The man called Master Dawn clicked his tongue five times. “You shall do nothing. The child is no Twisted. He is scared and helpless. Of course his power is a little temperamental. A Scholar only found him recently. He is settling down. You cannot expect a child from the Badlands to know any better.”

“I knew he was from the Badlands!” hissed the boy before Bellatrix whacked his arm.

Master Dawn turned around, lifting a dark brow. “You are the General’s boy, aren’t you?”

The pale boy nodded carefully. “So?”

“I hear you are practicing some less than favourable skills.” Master Dawn paused, his now dark eyes moving up and down the boys form. “Either stop or start hiding better.” The pale boy opened his mouth to reply, but Master Dawn cut him off. “You are dismissed. I need to speak to Mister Sullivan alone.”

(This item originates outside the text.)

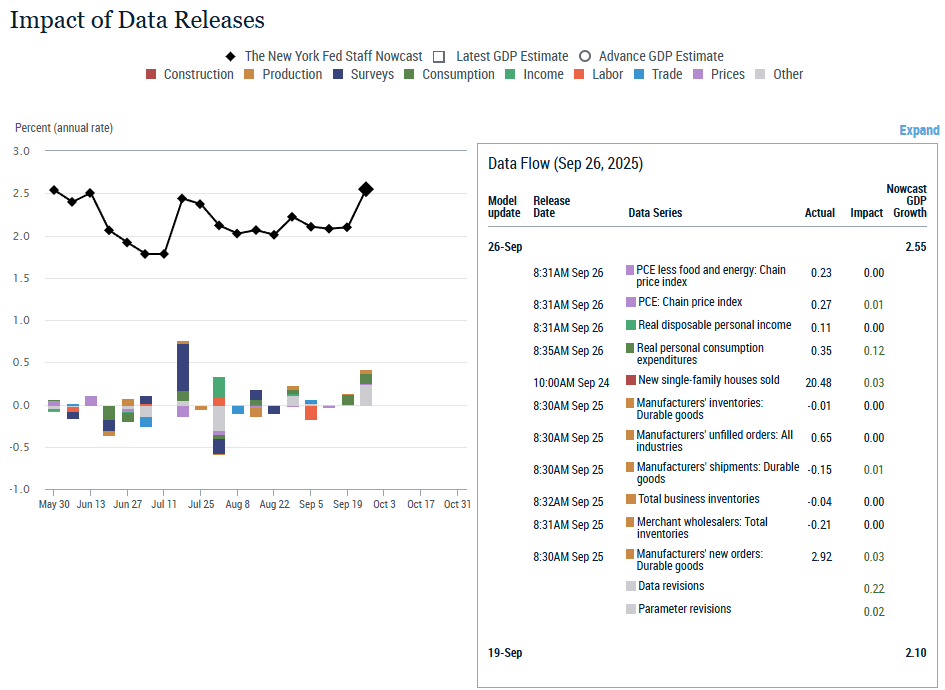Toggle the Consumption series legend icon
This screenshot has width=945, height=690.
(410, 74)
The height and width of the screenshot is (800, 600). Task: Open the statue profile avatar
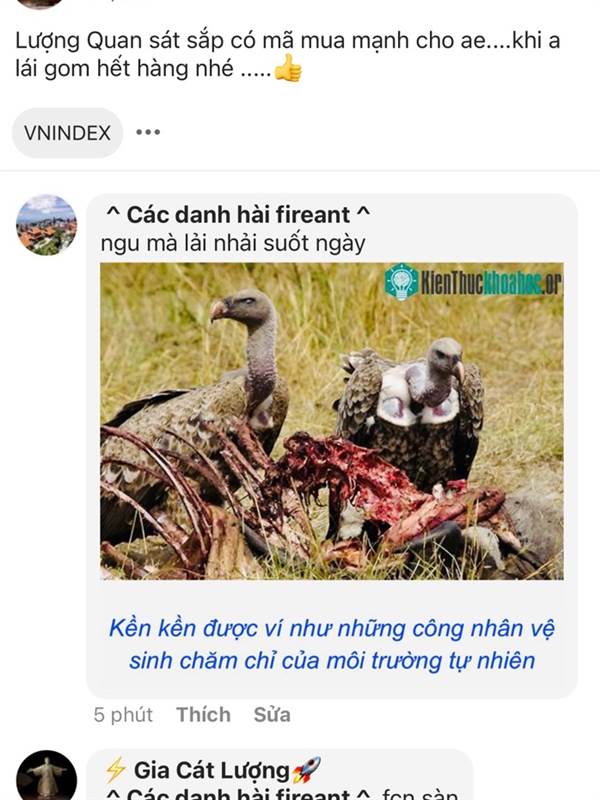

The boy opened his mouth again. Bellatrix stopped whatever he had been about to say with a sharp pinch. Her eyes were focused on Master Dawn cautiously.

“Excuse us, Master Dawn.” Inclining her head in a small bow Bellatrix left, dragging her brother behind her. He didn’t look impressed. Glancing back at Tommy once, he shut the infirmary door behind him.

“Nurse Cecilia you are dismissed as well.” She opened her mouth to reply. “You have also been relieved of duty. Pack your things and leave. The Professor wants you off the school grounds by sundown.”

Tommy thought the lady would throw a fit. Throw some of the vases with sunflowers and violets around. Over turn some beds. Maybe try and curse the guy who had just fired her. She did none of those things.

With a low bow, she picked up her wand and left without another word. When she was gone, Master Dawn spoke again, “I apologise. Cecilia lost her husband to a Twisted not four years ago. I did not think that she would be working the infirmary this week.”

He stepped forward, helping Tommy up off the ground before dumping him on a bed. Tommy coughed a few times after his gag was removed, clearing his throat and spitting out more blood.

“Just what is a Twisted? And who the heck are you? And where am I?”

Master Dawn chuckled darkly. “A Twisted is a sorcerer who has become consumed by Nether and who uses wandless magic. They are strong and volatile. Most have no mind left, or very little. They are killers with no remorse. As to your second question, I am Master Dawn.” With a flick of his fingers, Tommy’s chains vanished. “Welcome to the School of Sorcery.”